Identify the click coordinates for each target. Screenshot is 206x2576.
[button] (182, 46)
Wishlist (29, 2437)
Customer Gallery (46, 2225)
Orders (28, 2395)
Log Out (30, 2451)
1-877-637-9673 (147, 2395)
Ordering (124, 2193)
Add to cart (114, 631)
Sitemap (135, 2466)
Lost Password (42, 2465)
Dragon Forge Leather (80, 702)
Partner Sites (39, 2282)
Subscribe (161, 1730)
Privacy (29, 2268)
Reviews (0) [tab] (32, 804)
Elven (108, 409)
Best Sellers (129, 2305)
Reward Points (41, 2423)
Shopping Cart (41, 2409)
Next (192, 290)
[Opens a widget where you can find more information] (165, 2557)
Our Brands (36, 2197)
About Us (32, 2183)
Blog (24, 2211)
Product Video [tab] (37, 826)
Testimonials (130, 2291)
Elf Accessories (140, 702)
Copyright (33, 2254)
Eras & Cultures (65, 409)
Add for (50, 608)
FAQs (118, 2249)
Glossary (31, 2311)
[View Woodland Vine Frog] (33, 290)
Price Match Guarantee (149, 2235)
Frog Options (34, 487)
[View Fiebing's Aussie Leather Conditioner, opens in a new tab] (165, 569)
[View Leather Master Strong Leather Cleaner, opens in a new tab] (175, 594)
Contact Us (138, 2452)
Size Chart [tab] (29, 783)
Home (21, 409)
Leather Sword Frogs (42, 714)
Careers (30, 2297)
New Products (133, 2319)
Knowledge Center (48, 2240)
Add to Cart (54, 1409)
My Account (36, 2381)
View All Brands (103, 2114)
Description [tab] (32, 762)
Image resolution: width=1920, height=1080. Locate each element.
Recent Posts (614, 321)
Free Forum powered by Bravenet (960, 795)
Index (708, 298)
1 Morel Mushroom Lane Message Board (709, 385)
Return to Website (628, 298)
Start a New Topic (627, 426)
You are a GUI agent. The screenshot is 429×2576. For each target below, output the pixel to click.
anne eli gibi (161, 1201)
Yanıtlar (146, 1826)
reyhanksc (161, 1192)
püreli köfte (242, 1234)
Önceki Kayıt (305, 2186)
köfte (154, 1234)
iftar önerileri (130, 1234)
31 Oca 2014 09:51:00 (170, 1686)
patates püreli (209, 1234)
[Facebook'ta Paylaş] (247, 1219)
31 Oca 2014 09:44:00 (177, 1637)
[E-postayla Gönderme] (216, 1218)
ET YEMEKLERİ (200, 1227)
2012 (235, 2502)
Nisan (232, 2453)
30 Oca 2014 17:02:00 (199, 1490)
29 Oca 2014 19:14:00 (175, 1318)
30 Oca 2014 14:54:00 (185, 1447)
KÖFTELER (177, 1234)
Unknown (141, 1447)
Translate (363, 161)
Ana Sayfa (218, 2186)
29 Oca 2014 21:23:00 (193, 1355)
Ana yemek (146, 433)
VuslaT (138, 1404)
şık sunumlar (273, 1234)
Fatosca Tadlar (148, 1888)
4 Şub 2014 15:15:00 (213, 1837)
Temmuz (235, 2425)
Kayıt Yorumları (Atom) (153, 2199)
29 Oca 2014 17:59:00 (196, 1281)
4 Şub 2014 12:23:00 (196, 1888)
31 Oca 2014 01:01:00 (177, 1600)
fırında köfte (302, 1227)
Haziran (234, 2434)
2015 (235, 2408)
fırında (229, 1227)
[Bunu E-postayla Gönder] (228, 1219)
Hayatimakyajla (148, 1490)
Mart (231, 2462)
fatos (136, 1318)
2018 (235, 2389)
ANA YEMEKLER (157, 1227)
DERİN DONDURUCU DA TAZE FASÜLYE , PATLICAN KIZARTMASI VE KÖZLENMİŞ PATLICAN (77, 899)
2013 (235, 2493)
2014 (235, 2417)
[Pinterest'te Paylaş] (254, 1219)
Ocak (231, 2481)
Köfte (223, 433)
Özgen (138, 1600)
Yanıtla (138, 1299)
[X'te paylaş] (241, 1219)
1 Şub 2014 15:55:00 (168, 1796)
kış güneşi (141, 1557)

*WHAT THE TASK REQUIRES*:
Rewrite the items in the part that opens with the line containing "Fatosca Tadlar (148, 1888)" and closes with the line containing "fatos (136, 1318)", increasing every coordinate in the answers by 149. Keep each item's text unchanged.

*RESPONSE FOR THIS EXERCISE*:
Fatosca Tadlar (297, 2037)
4 Şub 2014 15:15:00 (362, 1986)
Temmuz (384, 2574)
Kayıt Yorumları (Atom) (302, 2348)
29 Oca 2014 17:59:00 (345, 1430)
4 Şub 2014 12:23:00 (345, 2037)
31 Oca 2014 01:01:00 (326, 1749)
fırında köfte (451, 1376)
Haziran (383, 2583)
2015 (384, 2557)
fırında (378, 1376)
[Bunu E-postayla Gönder] (377, 1368)
Hayatimakyajla (297, 1639)
Mart (380, 2611)
fatos (285, 1467)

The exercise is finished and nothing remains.